A hot topic of discussion recently has been the obligation that Martin has to his fans to finish his story. Martin answers whether he does feel that obligation, and if the pressure from all sides to finish the next book has any effect on his work.
The interview was filmed before we learned that he would not be writing an episode for Game of Thrones Season 5, but Martin admits that he does wish he could be much more involved in the show’s entire production process, and lends some insight into how much writing just one episode can derail him from working on the next book.
He also talks about how his life has changed since becoming a ‘celebrity’ writer because of the HBO series, and hopes that once his 15 minutes are up the show will be remembered as one of the greats in television history.
(2:04) Now you have millions of loyal fans who are clamouring for the next instalment, and by clamouring, I mean sometimes not so politely, they are begging, demanding. Do you feel an obligation to them?
Obligation is an odd word, I don’t know if I would go with that word. I certainly feel a desire to finish the book. And it must be said that while I do get a lot of emails and mail of the type you’re describing, there are also many, many that are supportive, and probably far more of people saying “take your time, I love your books, whenever you’re ready I’ll be here.” Of course which is an attitude that I find far more pleasant than the “when will it be done?” I’ve actually given up answering the question “when will it be done?” In the early days, especially after the third book, because the fourth book took a really long time, and I kept being wrong. People said when will it be done, and I’d give an answer and it would not be done by then, I would run into some problem, or decide to rewrite, or I would change course. And once you give a date and then you miss that date, there’s an element of the audience that thinks you’re doing it deliberately. There are even some strange conspiracy theorists out there who are convinced that I finished the whole thing years ago but I’m just hiding the books in my cellar and releasing them in order to maximize something or other. There’s a lot of craziness that goes on, but it’s pressure, and the obligation is to the work itself.
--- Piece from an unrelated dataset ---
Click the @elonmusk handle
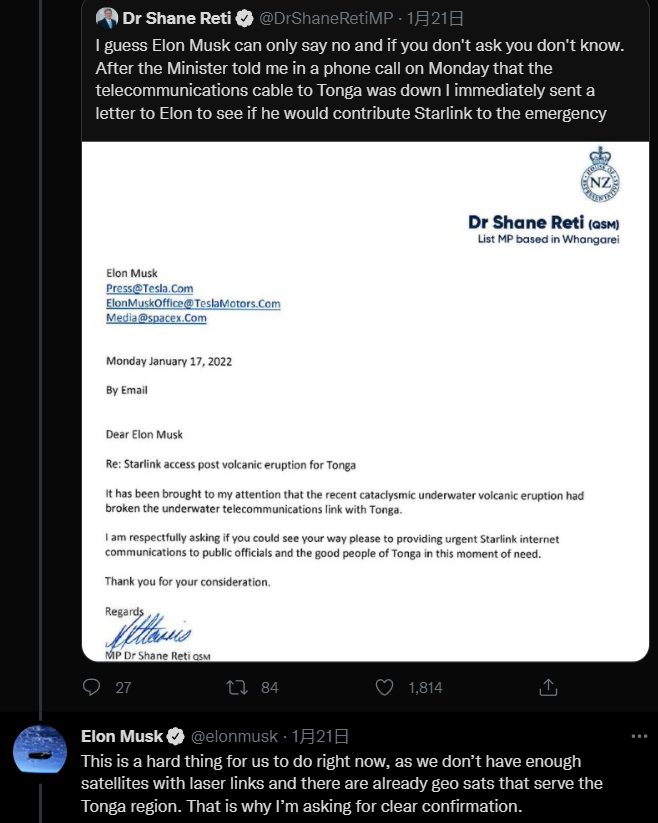This screenshot has height=823, width=658. (235, 737)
I’m telling a story, however many books you divide it into, three books, four books, seven books, which is what I’m presently going for, it’s one story, as much as as Tolkein’s Lord of the Rings is one story. It has a beginning, it has a lot of middle, and eventually it will have an end.
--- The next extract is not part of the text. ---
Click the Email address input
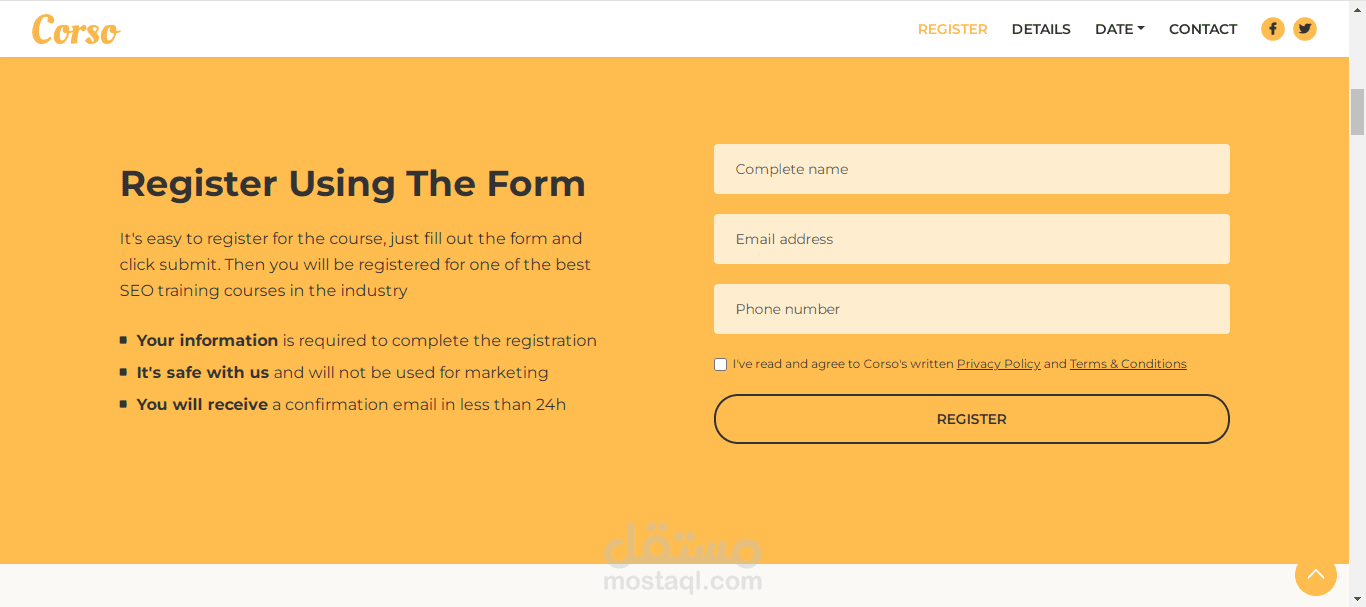click(x=971, y=239)
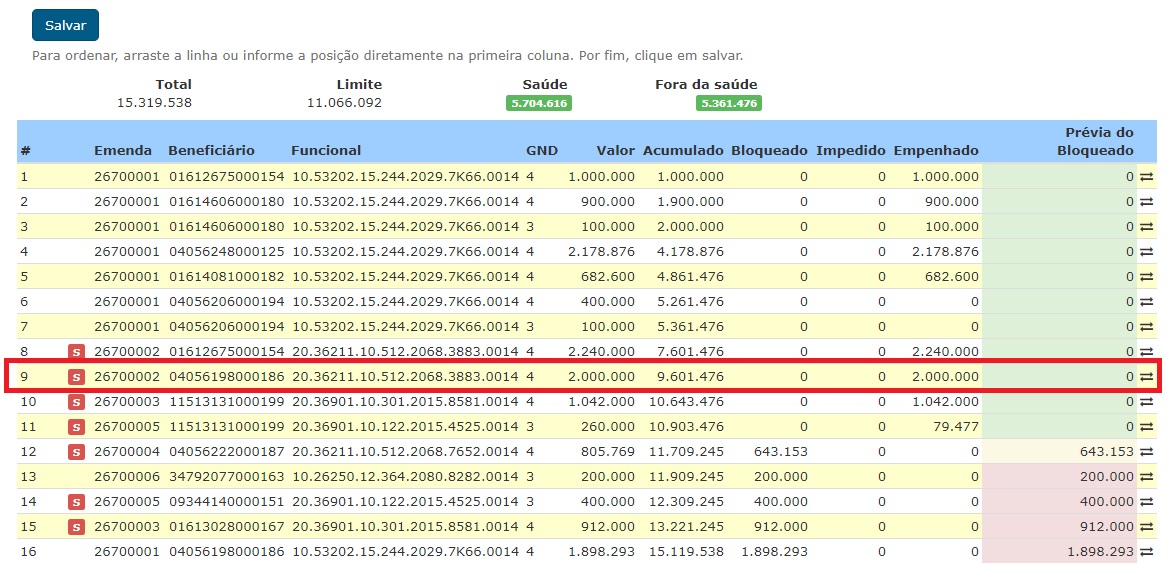This screenshot has height=579, width=1171.
Task: Click the Emenda column header
Action: (x=123, y=151)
(4:01) But does that pressure from all of those people, and from HBO, your publisher, does that get under your skin, does it rattle you, does it make it harder for you to sit down and write?
Yes, to some extent it does, but when the writing is going well it doesn’t matter. When I’m there and working, I just kind of fall through my computer screen and I forget the world, I forget deadlines, I forget the TV show, and the emails, and all of that stuff. It’s just me and the characters and the world that I’m describing, and I’m writing a page at a time, and a scene at a time, and a word at a time.
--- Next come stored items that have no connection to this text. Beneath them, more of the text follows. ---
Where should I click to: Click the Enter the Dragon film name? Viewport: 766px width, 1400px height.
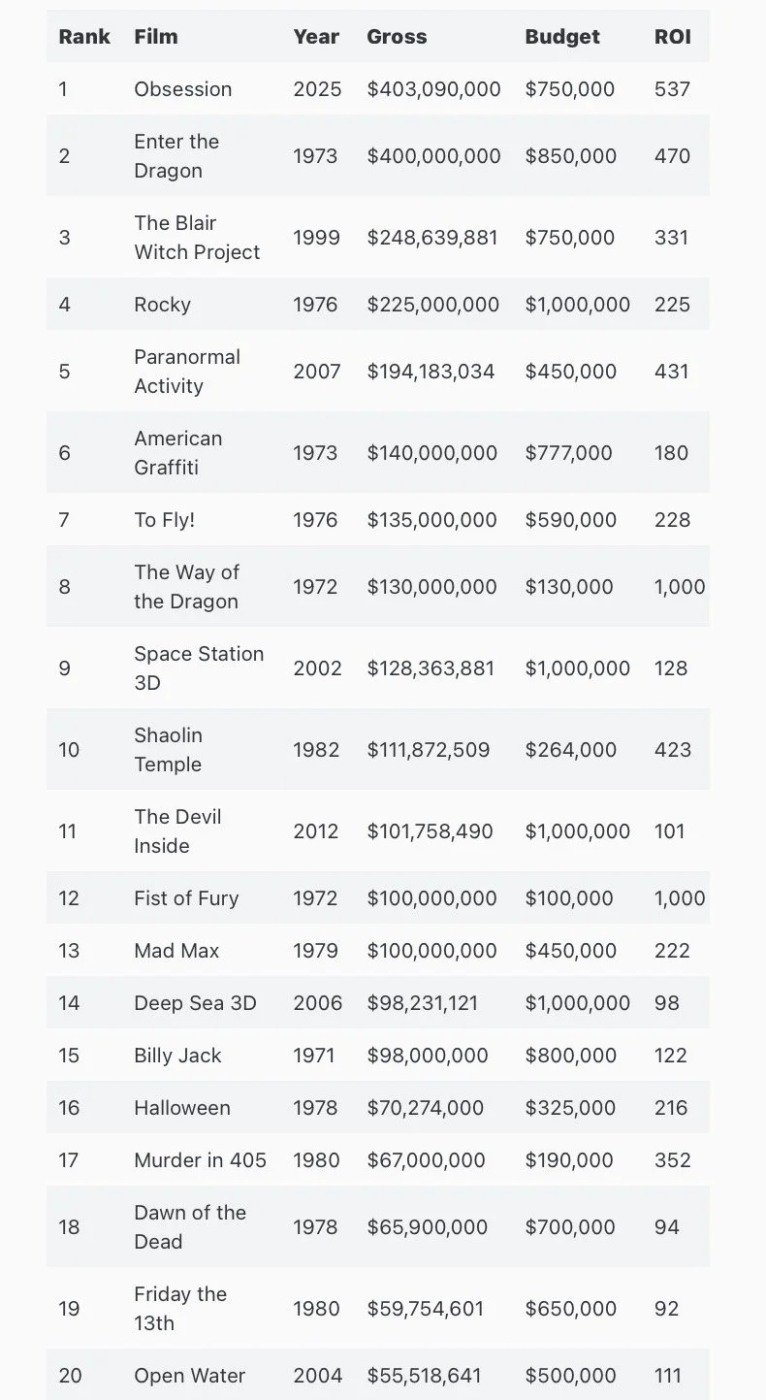176,156
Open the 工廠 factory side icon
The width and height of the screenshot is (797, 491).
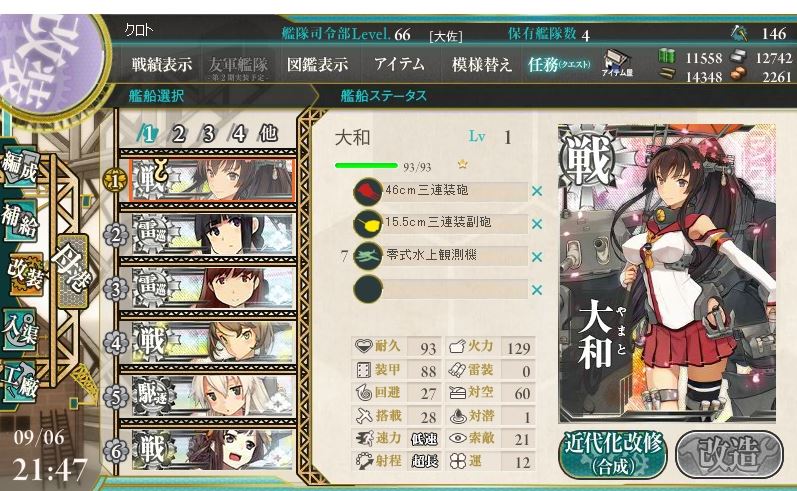[x=20, y=383]
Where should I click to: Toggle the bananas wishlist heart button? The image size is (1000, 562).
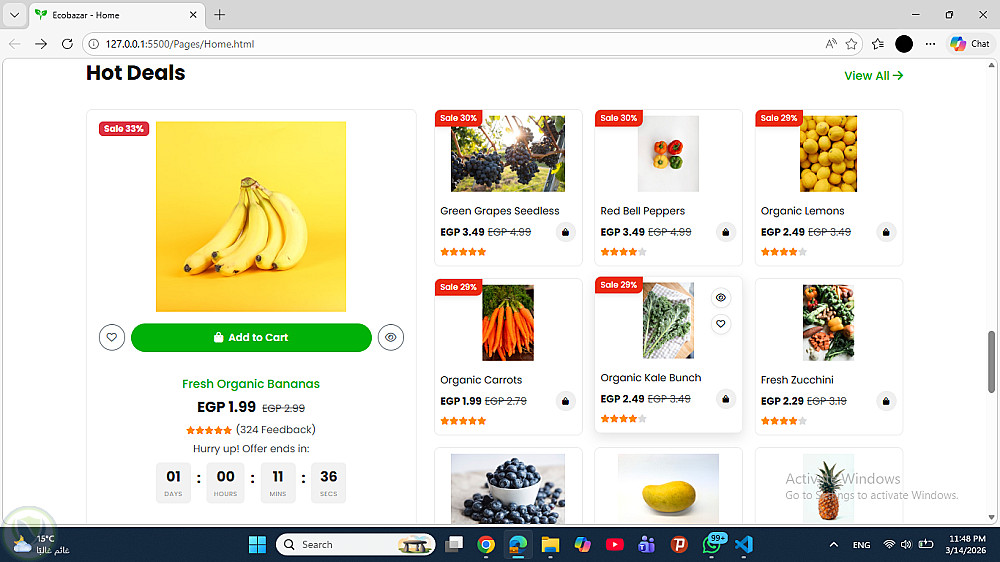click(112, 337)
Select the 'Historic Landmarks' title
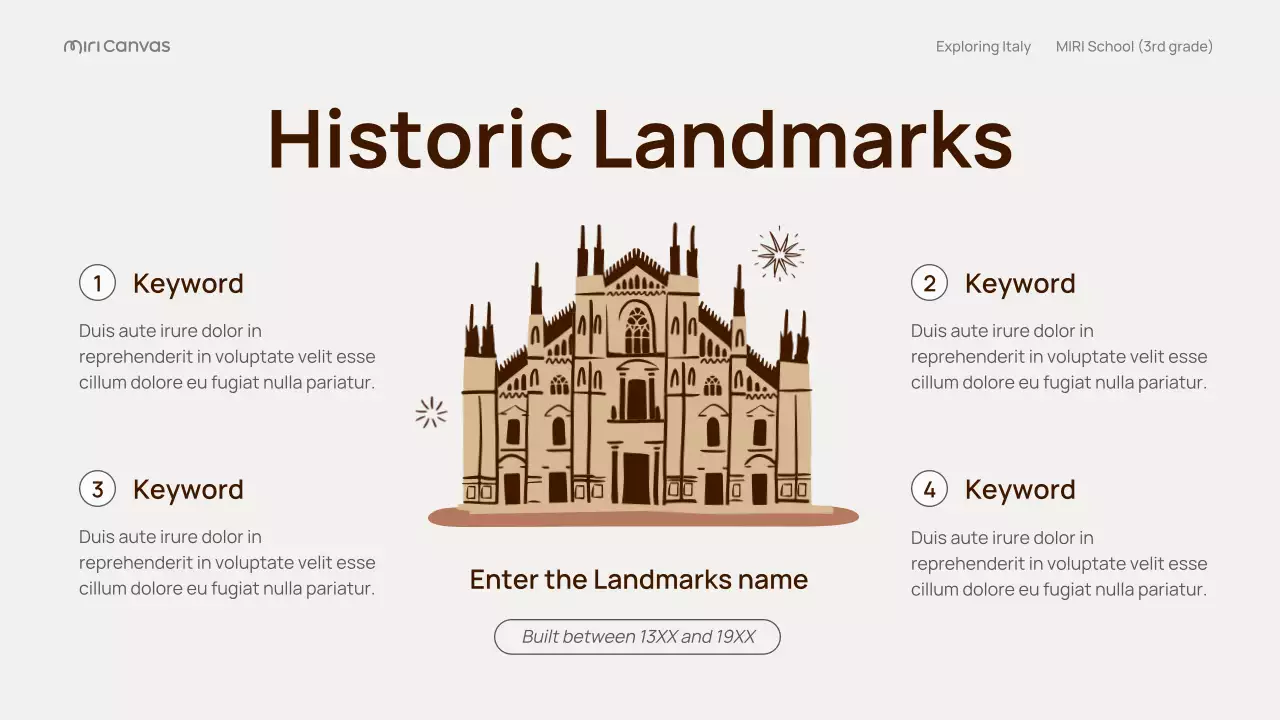 point(640,139)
(19:18) You spent time as a screen writer and you’ve written several episodes for HBO. Do you wish that you could write them all?
I wish I could write more of them. We do ten episodes a season and I write one usually. But if I wasn’t writing the books I would be hopefully a bigger part of the show, and I could write two episodes, maybe three episodes a season, that would be fun. I can wish for it, but it’s not going to happen, I still have two enormous books to write. I have The Winds of Winter that I’m working on right now, and that’s going to be another monster, and then when i finish that I have the last book, A Dream of Spring, which is gonna be another 1500 page monster where I try to wrap this up. These books take me a long long time to do, so even just writing one episode per season is growing increasingly hard. You have to put the book aside, and sort of go back in time to things you wrote two or three or five or seven years ago and do new versions of them, it breaks the stride a little. I wish I could be more involved in the show, I wish I could be over there in Belfast on the set, I wish I could be taking part in all of the auditions and the casting sessions, seeing the dailies, and working on it the way I worked on TV shows like Beauty and the Beast and The Twilight Zone when I was more active in television, but the truth is I can’t.